← Terug


Mambo

Papa loves mambo
Mama loves mambo
Don’t let her rumba and don’t let her samba
Cause papa loves mambo tonight (ooh!)

Dit liedje, in 1954 door Perry Como op de plaat gezet, hoort bij mijn vroegste herinneringen. Perry Como haakte in op de toen heersende mambogekte. Hij gebruikte daarbij ook de kreten (oeh!) waarmee Pérez Prado, de koning van de mambo, zijn orkest aanvuurde. Nog geen drie jaar oud, stond ik bij de radio vrolijk mee te zingen. Een tante die dat toevallig zag, wilde dat ik het voor haar nog eens zou overdoen. “Toe Peter, doe nog eens oeh!” Ik liet me niet dwingen om, als een aapje, op commando een kunstje te doen. Dat hield ik stug vol, hoe lang ze ook aandrong. Het klinkt misschien vreemd, maar de verstandhouding met die tante is voor mij altijd moeizaam gebleven.

Afbeelding

Als we het over aapjes hebben, die zaten in een kast, in de winkel van Vroom & Dreesmann aan de Heuvelstraat. Daar stond een Bimbo-Box met een aapjesorkest dat begon te spelen als je er een muntje instak. Bij het woord ‘bimbo’ denk je tegenwoordig aan een dom blondje, maar hier zal het nog ouderwets bedoeld zijn als afkorting van het Italiaanse ‘bambino’. Kindervermaak dus, meeliftend op de populariteit van de Latijns-Amerikaanse muziek. Het aapjesorkest speelde de mambo. Na verloop van jaren werden de pittige muziekjes helaas vervangen door schijnbaar willekeurige andere plaatjes. Het gezapige tempo van die nieuwe muziek kwam niet overeen met de geestdriftige bewegingen van de aapjes. De magie was verbroken.

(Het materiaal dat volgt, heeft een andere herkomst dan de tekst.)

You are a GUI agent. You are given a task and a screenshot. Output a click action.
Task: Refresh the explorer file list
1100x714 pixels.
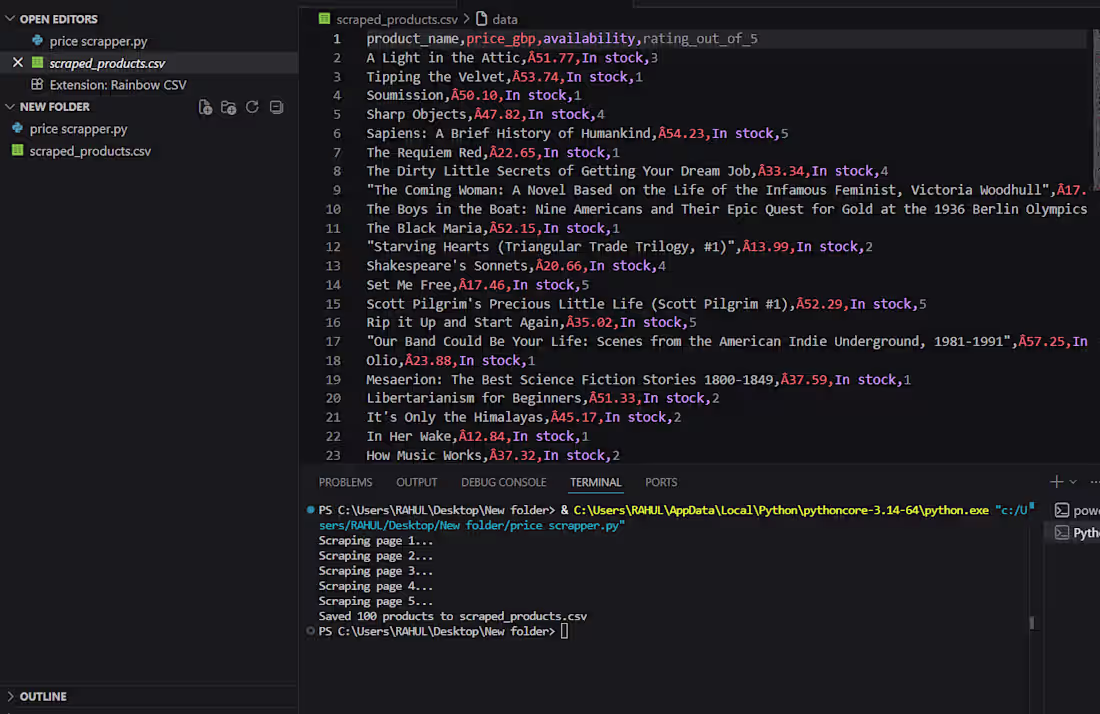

Voor de mambo is ook een rol weggelegd in de musical West Side Story. Om de verfilming uit 1961 te kunnen zien, moest ik doen alsof ik veertien jaar oud was. Dat leugentje pleegde ik aan de Veldhovenring, in wat toen nog de bioscoop Noorderlicht was. Later werd dit, let op de spelling, het poppodium Noorderligt, dat uiteindelijk is opgegaan in 013. Als in de musical alle remmen losgaan, bij het dansfeest in de gymzaal, dan is dat op de tonen van de mambo. Daar begint dan ook de onmogelijke liefde tussen Tony en Maria. Toen aan het einde van de voorstelling de lichten weer aangingen, moesten er eerst tranen worden gedroogd en neuzen worden gesnoten voordat het publiek de zaal kon verlaten.

Op mijn vijftiende jaar vond ik, nog te jong voor ploegendienst in de Tilburgse textielfabrieken, een vakantiebaantje bij De Efteling. Een van mijn taken daar was het bedienen van de oude jeepmolen. Tot mijn grote plezier speelde het draaiorgel in die jeepmolen, als een echo uit het verleden, het nummer ‘Mambo Jambo’ van Pérez Prado. De officiële titel van dat stuk is ‘Qué Rico el Mambo’ oftewel ‘Wat heerlijk die mambo’!